The ground was rough and uneven, encumbered with loose stones. He wandered about the transepts and the long choir, which were all that were left of the church itself, hunting in every corner and in the deep shadow of every bush. But he found no trace of Claire. Yet still he was haunted by the thought that it was here, within walls which had once been held holy, that the little fugitive would have taken shelter, would have hidden from him. So strongly did this idea possess him that he at last sat down on a stone in the ruined choir, determined to keep vigil there all night, and to make a further search when morning broke.

It was a cold night, and sleep in the circumstances was out of the question. He walked up and down and sat down to rest upon the flat stone alternately until dawn came. A long, weary night it was undoubtedly. Yet through it all he never lost for more than a few moments at a time the feeling that Claire was near at hand, that when daylight came he should find her.

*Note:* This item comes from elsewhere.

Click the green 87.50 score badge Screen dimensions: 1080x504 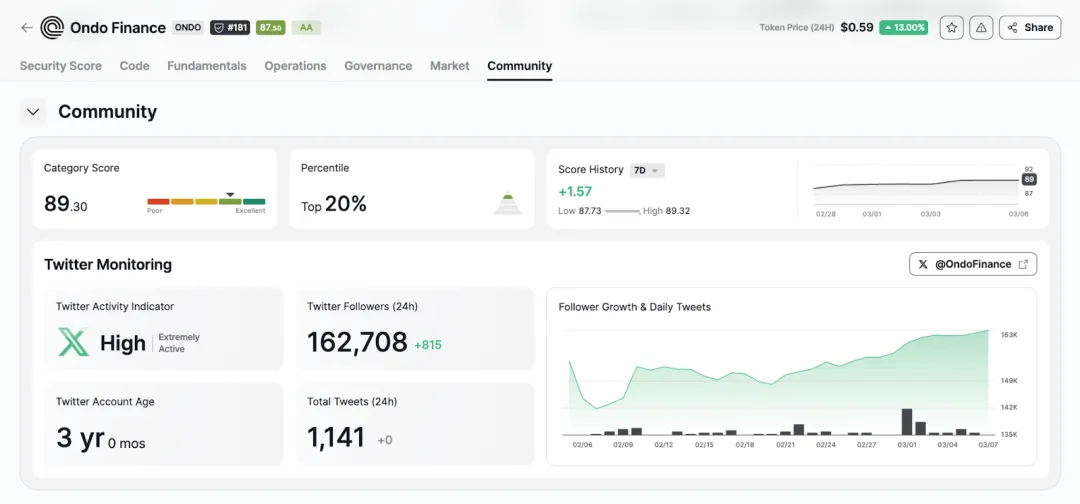point(270,28)
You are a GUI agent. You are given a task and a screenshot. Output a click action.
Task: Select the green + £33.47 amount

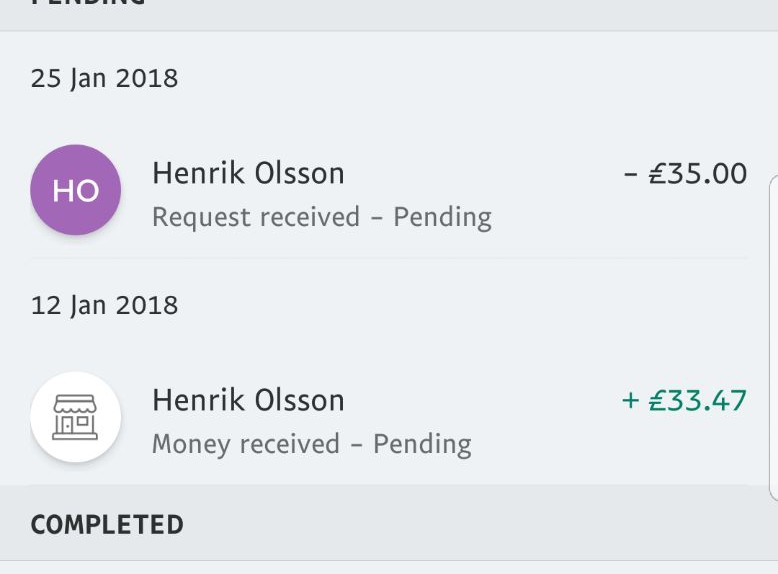[684, 401]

The dwellers in the cottages outside the ruin were early astir, and one or two perceived Bram, and came up to the railings to look at him. But as none of them seemed to feel that his intrusion was any business of theirs he was left alone until the light was strong enough for him to renew his search. Then, not within the walls of the church itself, but in the refectory, which was choked up and encumbered with broken stones and rubbish which had made search difficult in the night, he found her.

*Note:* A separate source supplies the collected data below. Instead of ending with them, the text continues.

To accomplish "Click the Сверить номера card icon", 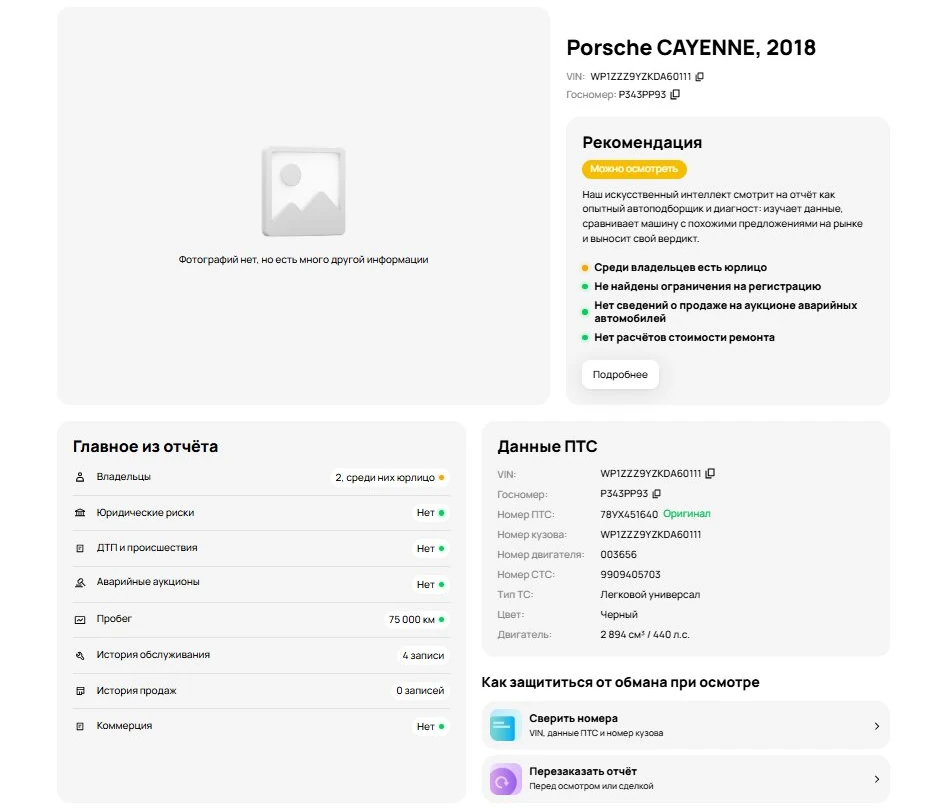I will [505, 726].
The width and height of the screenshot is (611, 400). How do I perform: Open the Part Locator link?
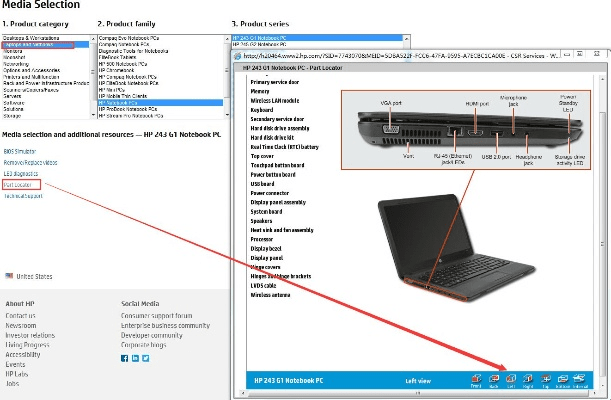point(17,185)
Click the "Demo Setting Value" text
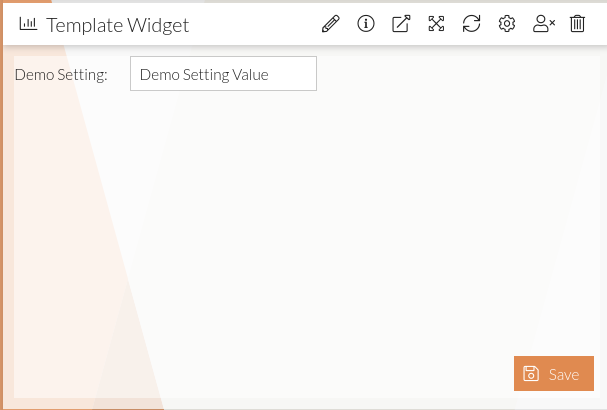Screen dimensions: 607x410 click(204, 74)
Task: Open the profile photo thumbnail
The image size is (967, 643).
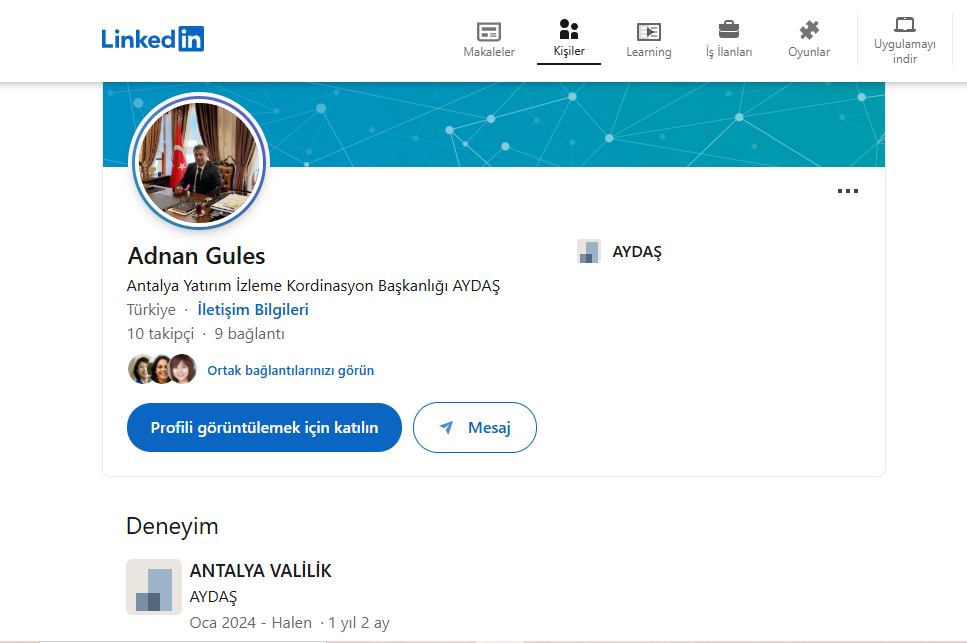Action: coord(199,161)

There was a little stone gallery, with a broken stone staircase leading up to it, at one end of the refectory. And here crouched in a corner, fast asleep, with her head against the stone wall, was Claire. Her small face looked pinched and gray with the cold. He took off his overcoat and covered her with it very gently. But soft as his touch was she awoke, stared at him for a moment as if she scarcely knew him, and then sprang to her feet.

She was so stiff and cramped and chilled that she staggered. Bram caught her arm, but she wrenched herself away with a sound like a sob, and in her eyes there came a fear, a shame so deep, so terrible, that Bram looked away from her, unable to meet it with his own mournful eyes.

“Why did you run away from me?” asked he, so kindly, with such a brave affectation of rough cheerfulness that the tears came rushing into the girl’s eyes. “You might have known I didn’t want to do you any harm, mightn’t you? I only wish I’d brought you some better news than I do.”